Stories from beyond the grave!
Sep. 1st, 2015 04:41 pm![[personal profile]](https://www.dreamwidth.org/img/silk/identity/user.png)
I got an email from my cousin’s husband today.
It said “I found these papers that seem to have been written by your
father. Do you know anything about them? And, are there any more?”
He attached the scans of two different letters.
I opened the letters to look.
It was like someone hit me over the head with a baseball bat.
25 years ago my father had his first stroke and thought he was going to
die. As he recovered from it I convinced him to write down some of the
stories he had from when he was young.
Once a week he wrote me a letter. For a while, each week he included an
extra page that was a story from his youth.
At the time I was working in New Hampshire while my (now) wife was still
here in Massachusetts. So, I had a lot of spare time during the week when
I was alone in NH.
So, I typed the stories he sent me into the computer.
When I lost that job I moved back in with my (now) wife. Before we got
married we lived in an old apartment building with a lot of roommates. I
had the smallest room and so needed to find a place for my things.
My parents offered to let me store things at their house.
Those things were still there a few years later when they declared me an
embarrassment to the family and I disowned them.
Some time after that I got a note from my mother saying she had “thrown out
all that old junk” I had kept there.
The desk that had all those stories was in that collection.
(This did not stop her from trying to lure me home with promises of it 2
years ago, but I’m reasonably sure that it was all gone soon after my
father died in 2000.)
The items my cousin sent me were scans of some of those stories.
Only a few pages. Probably 10% at most of what there had been.
But, I had never, ever, expected to see any of it again.
I can still remember typing them on hot summer nights a quarter of a
century ago. Trying to figure our my father’s hand writing. Especially as
he was recovering from a stroke and it was even worse than normal.
It was far, far harder to try and make sure I converted them accurately
than it is just to write things as they spill from my head.
I have no idea how many hours I spent typing in those stories. I know it
was more than 100 pages of them, and I didn’t get them all transcribed
before I lost the job and it was put into storage.
I also don’t know how they got to my cousin. They were in my Aunt
Gertrude’s things. Maybe I shared them with my aunt? Maybe my father did?
I do vaguely recall talking with her about them. So, maybe I sent them to
her.
And, her daughter took them when she passed 14 years ago.

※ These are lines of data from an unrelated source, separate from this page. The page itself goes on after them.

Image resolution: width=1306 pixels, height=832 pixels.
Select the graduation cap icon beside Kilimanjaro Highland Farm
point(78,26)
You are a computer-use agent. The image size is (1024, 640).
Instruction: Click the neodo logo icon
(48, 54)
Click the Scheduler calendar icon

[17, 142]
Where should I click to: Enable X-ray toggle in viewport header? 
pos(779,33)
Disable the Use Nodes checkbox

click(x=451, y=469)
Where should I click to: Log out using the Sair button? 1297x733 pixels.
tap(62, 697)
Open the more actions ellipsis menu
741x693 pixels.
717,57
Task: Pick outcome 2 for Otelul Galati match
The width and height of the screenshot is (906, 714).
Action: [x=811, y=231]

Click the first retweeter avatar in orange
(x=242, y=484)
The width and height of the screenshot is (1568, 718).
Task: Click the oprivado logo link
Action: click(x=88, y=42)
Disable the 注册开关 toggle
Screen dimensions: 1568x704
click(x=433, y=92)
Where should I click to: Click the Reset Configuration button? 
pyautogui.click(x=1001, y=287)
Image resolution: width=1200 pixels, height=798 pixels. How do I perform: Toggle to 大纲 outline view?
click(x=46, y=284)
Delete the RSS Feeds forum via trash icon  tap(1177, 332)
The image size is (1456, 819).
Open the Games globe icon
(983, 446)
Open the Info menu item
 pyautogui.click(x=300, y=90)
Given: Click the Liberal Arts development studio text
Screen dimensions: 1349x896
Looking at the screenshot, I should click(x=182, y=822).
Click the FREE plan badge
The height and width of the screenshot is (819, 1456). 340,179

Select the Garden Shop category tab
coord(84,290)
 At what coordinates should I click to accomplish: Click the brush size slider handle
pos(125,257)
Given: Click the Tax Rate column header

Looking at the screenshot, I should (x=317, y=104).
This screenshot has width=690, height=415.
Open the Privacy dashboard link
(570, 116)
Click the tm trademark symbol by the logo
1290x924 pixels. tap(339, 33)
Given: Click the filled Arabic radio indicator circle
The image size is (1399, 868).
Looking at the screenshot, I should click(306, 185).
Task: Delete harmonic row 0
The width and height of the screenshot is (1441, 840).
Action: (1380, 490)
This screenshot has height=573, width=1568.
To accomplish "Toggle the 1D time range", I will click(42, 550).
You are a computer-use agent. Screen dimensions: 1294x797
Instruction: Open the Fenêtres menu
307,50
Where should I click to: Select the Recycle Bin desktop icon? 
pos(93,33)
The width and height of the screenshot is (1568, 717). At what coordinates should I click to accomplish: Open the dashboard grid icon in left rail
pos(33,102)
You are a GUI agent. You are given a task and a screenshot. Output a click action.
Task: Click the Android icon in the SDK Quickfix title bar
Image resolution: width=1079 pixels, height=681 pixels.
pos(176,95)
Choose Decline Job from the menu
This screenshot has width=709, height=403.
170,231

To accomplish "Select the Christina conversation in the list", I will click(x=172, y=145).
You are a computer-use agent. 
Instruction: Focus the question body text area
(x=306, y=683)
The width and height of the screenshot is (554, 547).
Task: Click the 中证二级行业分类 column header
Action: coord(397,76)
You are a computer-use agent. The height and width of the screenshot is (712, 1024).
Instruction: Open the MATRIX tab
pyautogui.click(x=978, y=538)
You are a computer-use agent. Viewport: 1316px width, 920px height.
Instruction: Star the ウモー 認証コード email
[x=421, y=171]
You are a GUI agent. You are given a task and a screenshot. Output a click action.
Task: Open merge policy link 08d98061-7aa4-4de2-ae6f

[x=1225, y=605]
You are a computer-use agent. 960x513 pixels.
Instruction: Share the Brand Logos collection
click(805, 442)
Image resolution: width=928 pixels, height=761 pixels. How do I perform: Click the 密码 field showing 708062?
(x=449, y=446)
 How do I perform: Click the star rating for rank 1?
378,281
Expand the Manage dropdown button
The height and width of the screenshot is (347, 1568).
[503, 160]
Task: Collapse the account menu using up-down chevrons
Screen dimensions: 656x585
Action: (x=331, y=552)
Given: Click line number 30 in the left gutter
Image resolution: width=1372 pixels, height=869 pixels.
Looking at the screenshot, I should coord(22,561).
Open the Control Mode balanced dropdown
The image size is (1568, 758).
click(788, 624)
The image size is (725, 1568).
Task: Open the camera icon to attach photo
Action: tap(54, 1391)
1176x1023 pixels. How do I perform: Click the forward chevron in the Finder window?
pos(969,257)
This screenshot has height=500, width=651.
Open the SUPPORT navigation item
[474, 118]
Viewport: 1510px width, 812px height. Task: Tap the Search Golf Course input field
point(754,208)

But, seeing them again really hit me hard.
Not because they are my father’s words 15 years after he died.
But, because the me I had been when I was typing them 25 years ago. Back
when I was still trying to connect with my father. Back before he called
me an embarrassment and I thought I could still manage to have a
relationship with him.
Back before I went to my sister for his sake and ruined my relationship
with her.
I regret the loss of my parents, long before they died. (My mother still
has not as far as I know.)
To get something back from that time…
I really don’t have any words for how it makes me feel.
But, it is strong. Not all bad. Far from all good.
In the end, I’m glad it was found and shared.